Since you want to sort all the strings in the list, you could use a list comprehension over the items inside your list.

For any item, which is the string you want to sort, split the item and obtain a list of its words. Then use sorted to obtain a sorted version of this list. Finally use join with " " to rebuild a string with all its substrings sorted:

foo = ["banana apple", "cat elephant dog"] 

def apply_to_list(myList):
    return [ ' '.join(sorted(item.split())) for item in myList ]
    
print(apply_to_list(foo))

Which outputs:

['apple banana', 'cat dog elephant']

This being said, your function:

def apply_to_list(string_list):
   new = []
   for i in [0,len(string_list)-1]:
    data = sorted(string_list[i])
    new = data.append
    print(new)
    return new

has some issues.

  1. The indentation is not uniform.

  2. string_list is an iterable. You should iterate directly over it, without using indexing.

  3. string_list[i] is a string. You should apply split before sorted.
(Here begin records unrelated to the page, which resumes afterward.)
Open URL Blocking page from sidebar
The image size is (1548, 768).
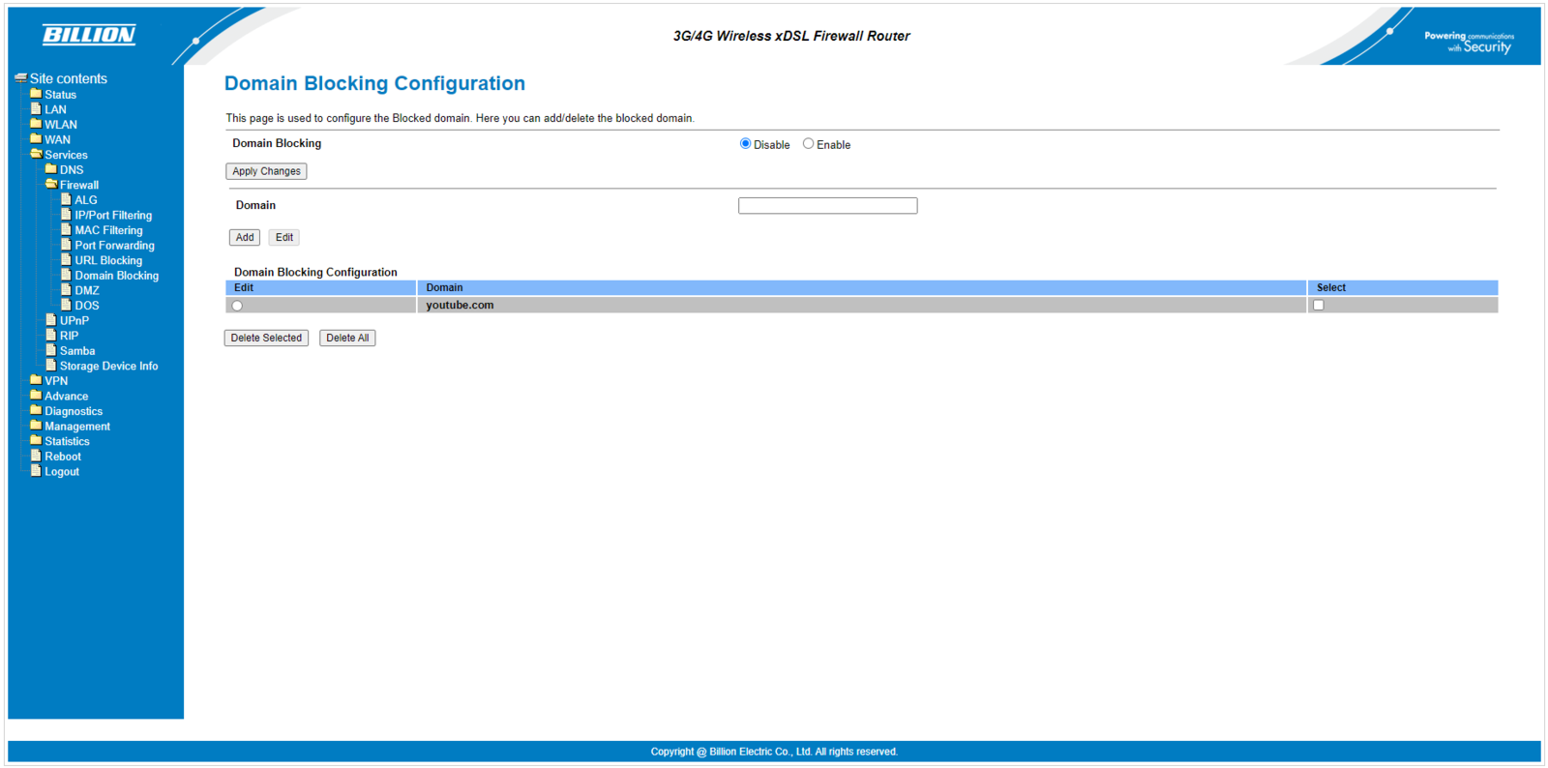(108, 260)
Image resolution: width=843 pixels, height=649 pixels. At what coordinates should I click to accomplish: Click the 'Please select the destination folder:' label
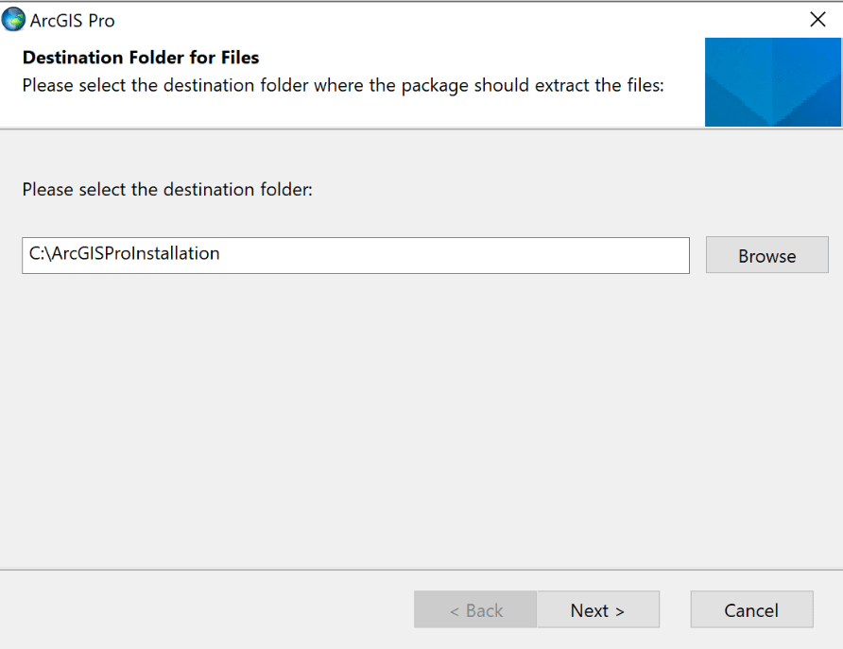(x=167, y=190)
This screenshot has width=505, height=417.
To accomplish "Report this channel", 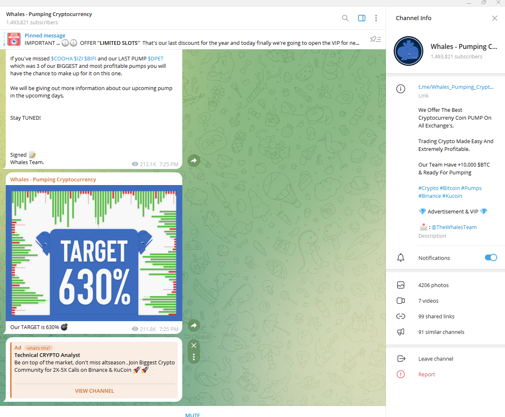I will pyautogui.click(x=427, y=374).
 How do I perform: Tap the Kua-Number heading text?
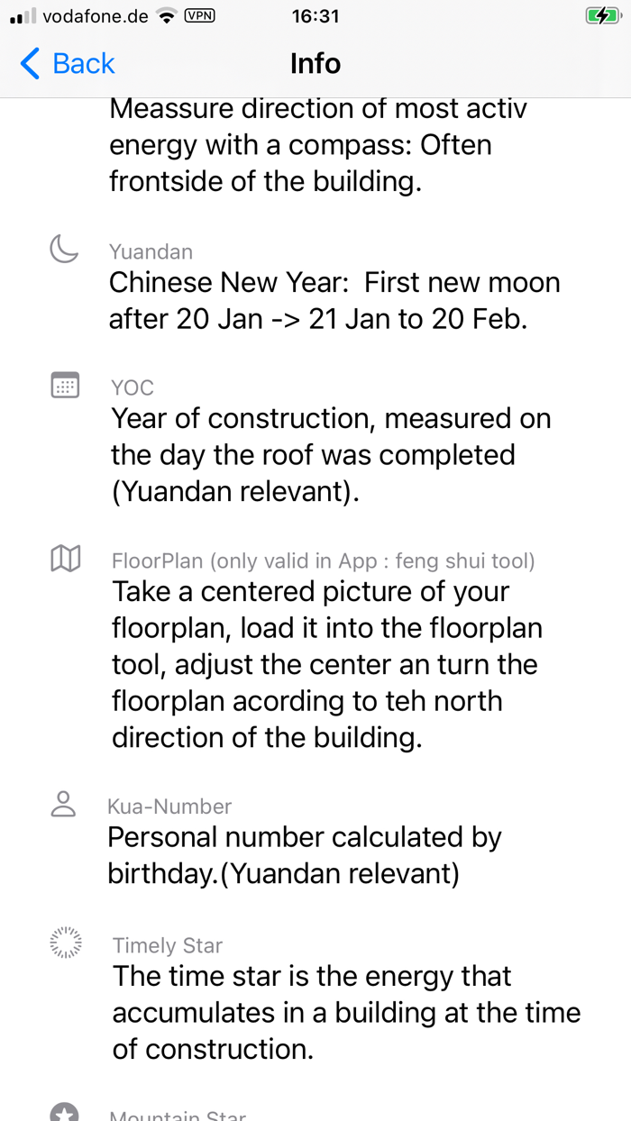pyautogui.click(x=169, y=806)
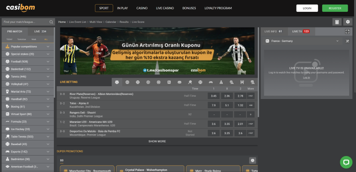Click SHOW MORE under live betting
356x172 pixels.
pyautogui.click(x=157, y=141)
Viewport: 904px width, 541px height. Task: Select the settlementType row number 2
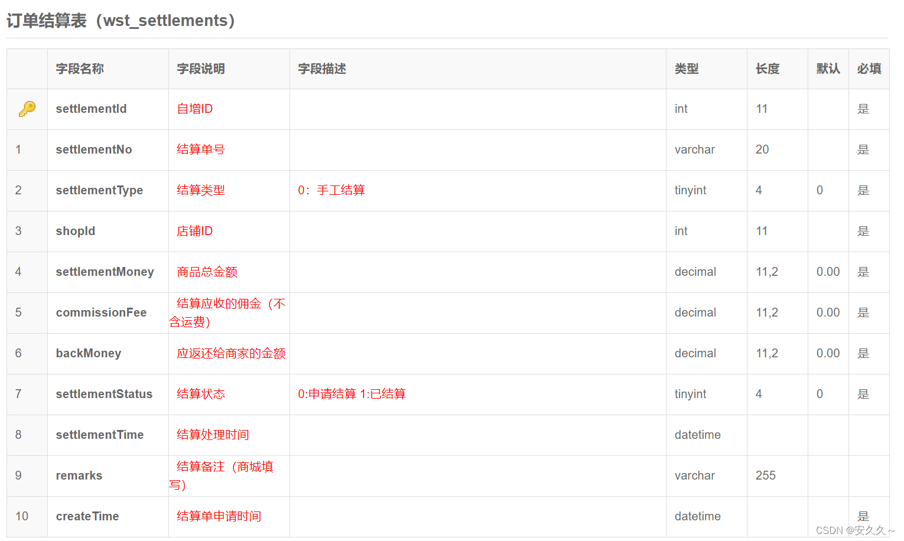pos(18,190)
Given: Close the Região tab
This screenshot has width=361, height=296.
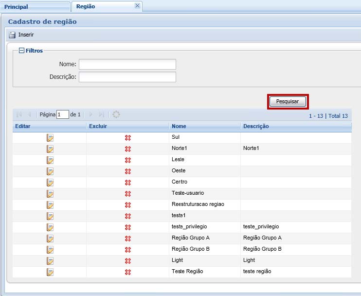Looking at the screenshot, I should [x=137, y=6].
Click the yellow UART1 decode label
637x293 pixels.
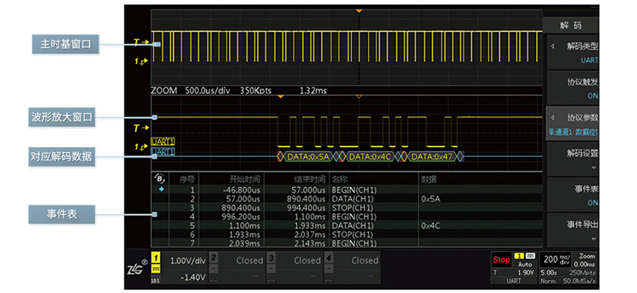coord(162,142)
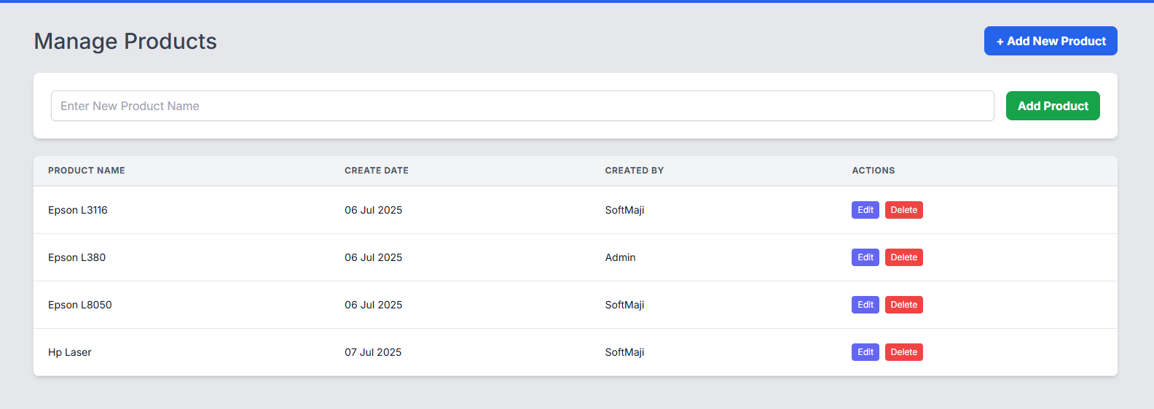The image size is (1154, 409).
Task: Click the Create Date column header
Action: [x=376, y=171]
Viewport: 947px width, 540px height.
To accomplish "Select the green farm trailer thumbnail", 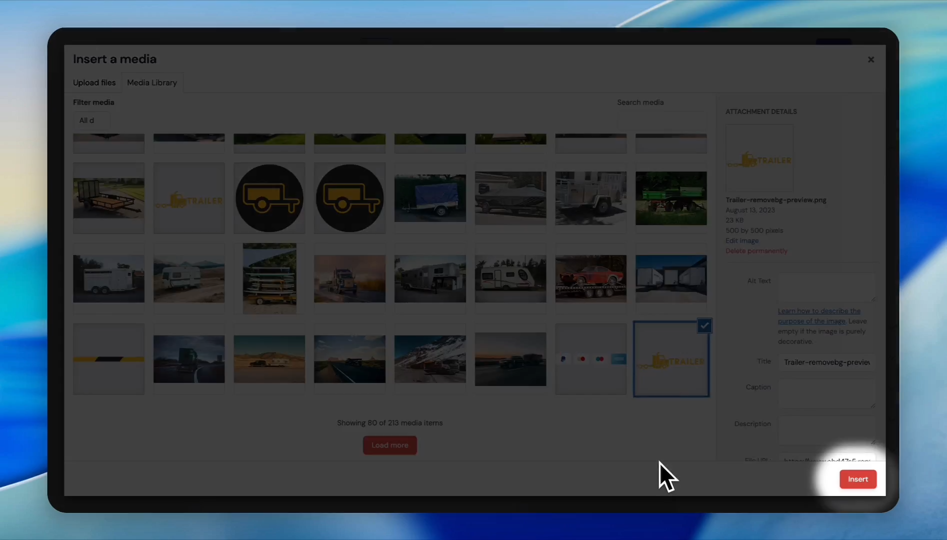I will click(671, 198).
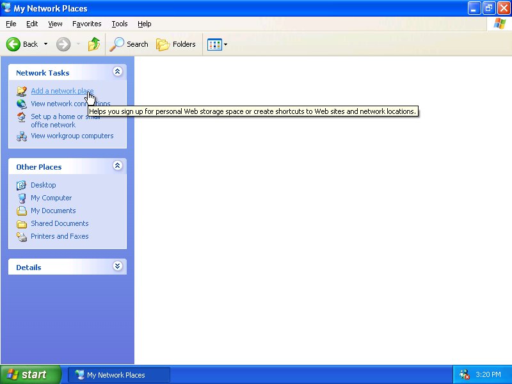Click the Up folder toolbar icon

tap(94, 44)
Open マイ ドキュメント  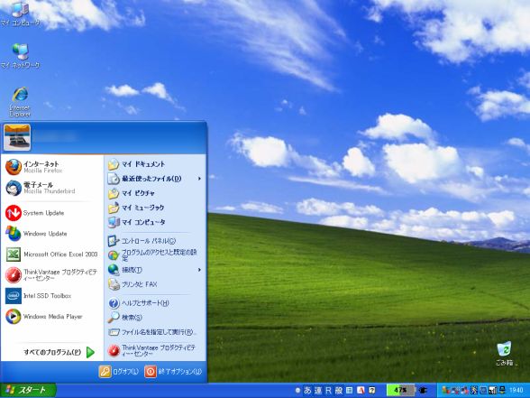[155, 164]

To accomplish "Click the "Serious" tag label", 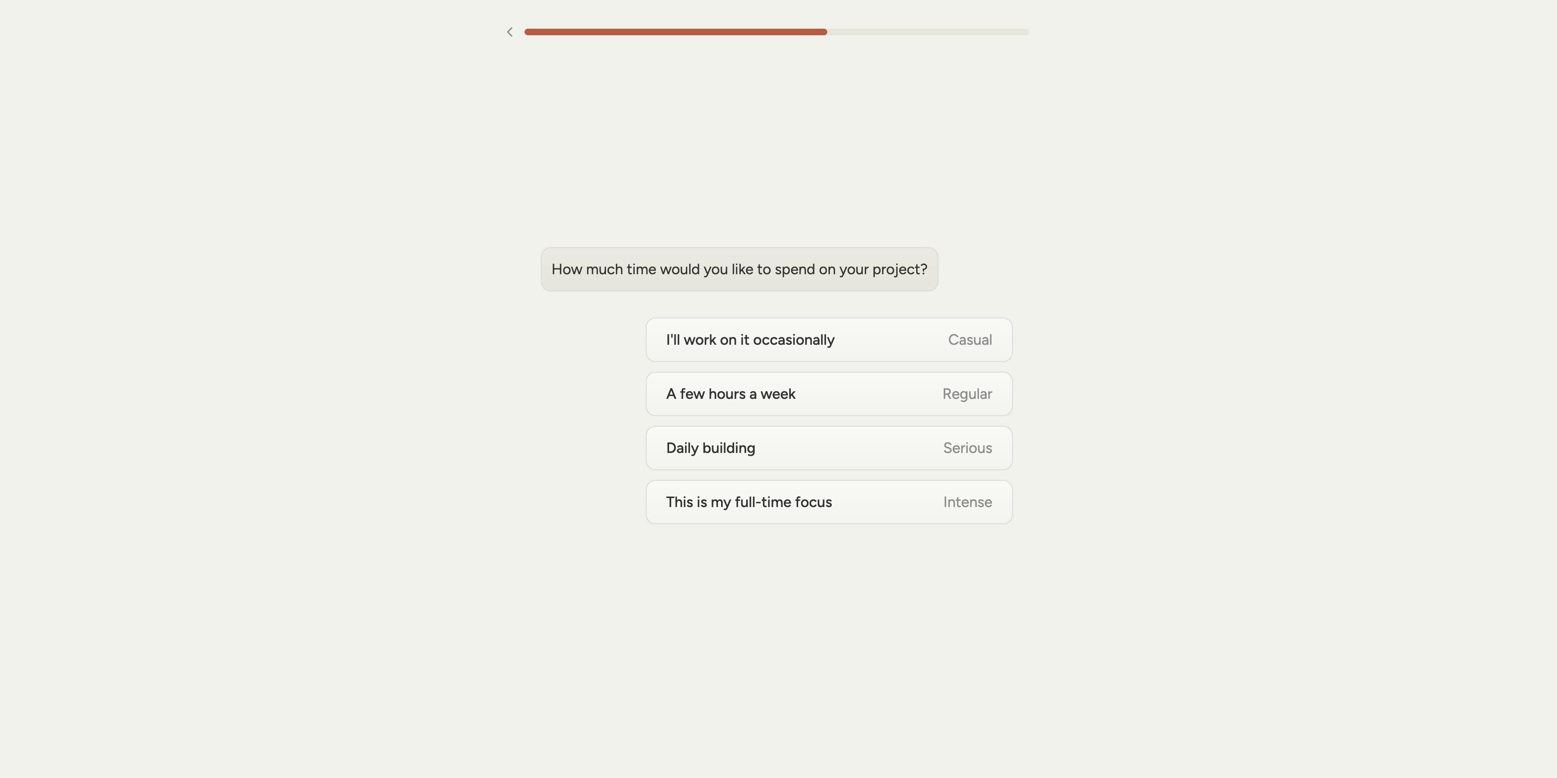I will [967, 449].
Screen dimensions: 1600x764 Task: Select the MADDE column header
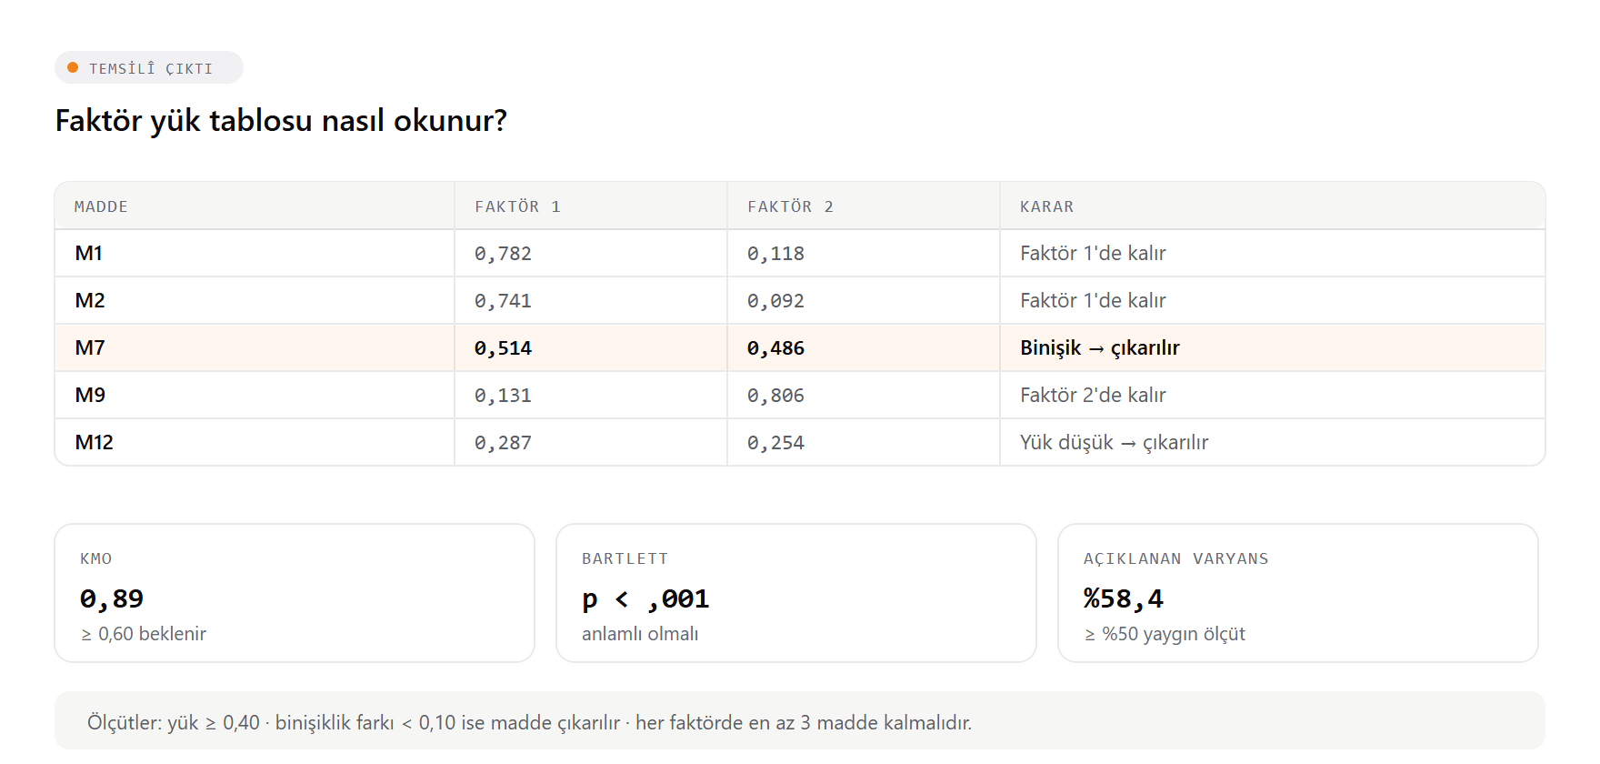click(101, 206)
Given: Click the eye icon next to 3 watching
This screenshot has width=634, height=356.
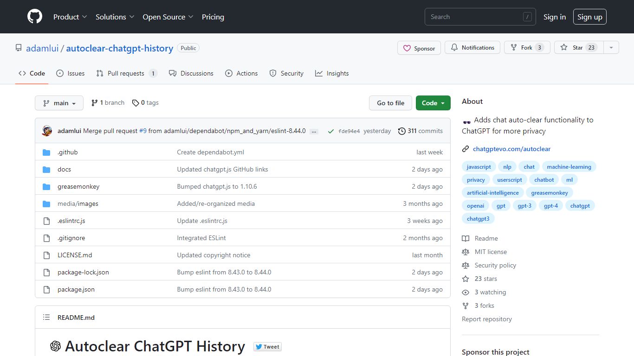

For example, if you have my_string="banana apple" and apply sorted directly, you obtain

    [' ', 'a', 'a', 'a', 'a', 'b', 'e', 'l', 'n', 'n', 'p', 'p']
    
  4. Considering the previous issue, the way you use append is not correct. append is a list method and it's called this way

    list_to_which_append.append(element_to_append)
    

Moreover, you don't call the method, so in your code, new is <built-in method append of list object at 0x7fba704d4b80> (the address is indicative and may vary).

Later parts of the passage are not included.